My father developed a special attachment to the Orchestra. He was an accountant for many of the musicians and did their tax returns. I remembered how much fun it was for me to assist him and figure out how to depreciate a timpani, bassoon, or viola.
Skrowaczewski conducted the Orchestra until 1974. It’s hard for Midwest culture to be recognized on the East Coast or in Europe or in other cultural capitals but with Skrowaczewski at the helm the Orchestra was acknowledged as superb.
Skrowaczewski Returns to the Podium
On October 15, 2016, accompanied by my wife Naomi, my niece Susan (one of my father’s ten grandchildren, his greatest blessing) and my cousin Peggy, I attended Skrowaczewski’s return to conduct the Orchestra at age 93. When we arrived at Orchestra Hall I could remember the anticipation and wonder I felt as a child. Seeing the Orchestra on stage with musicians busily preparing. And then Skrowaczewski appeared.
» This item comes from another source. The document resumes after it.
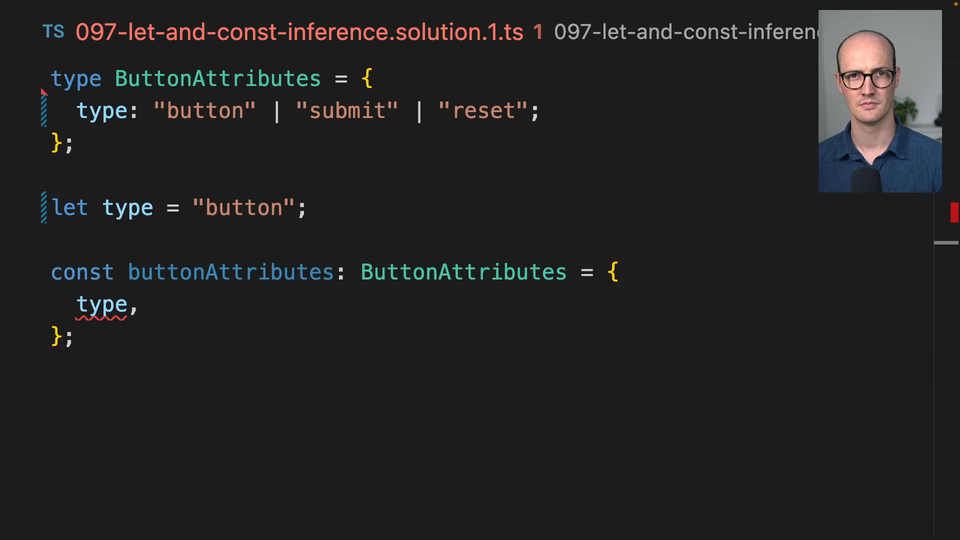
Task: Click the let keyword
Action: pos(70,208)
It was remarkable. Short, somewhat hunched over, but energetic. He conducted Bruckner’s Eighth Symphony flawlessly. It was over 80 minutes with no intermission. And he conducted without a score―when the music is engraved in your heart you do not need the script.
And I remembered the blessings of the music. I remembered the wonder of an orchestra creating something much greater than any individual artist. I remembered how the music can create a beauty that no words or images can ever describe.
And I remembered how being with my parents and sister taught me how to listen and how to open myself to be touched by and moved by the music.
And I was grateful for that blessing.
Skrowaczewski stood for three curtain calls. He stopped because it was tiring the Orchestra. While he was standing I recalled the Psalmist:
Even in old age they shall bring forth fruit
They will be filled with vigor and strength
To declare the Lord is upright
In whom there is no unrighteousness
David Balto is a public interest attorney and a hospital chaplain in Washington DC; he previously served as policy director of the Federal Trade Commission. His wife is the President of her Jewish Community Choir Kolot Halev (Voices of the Heart). He is a graduate of St. Louis Park High School and the University of Minnesota.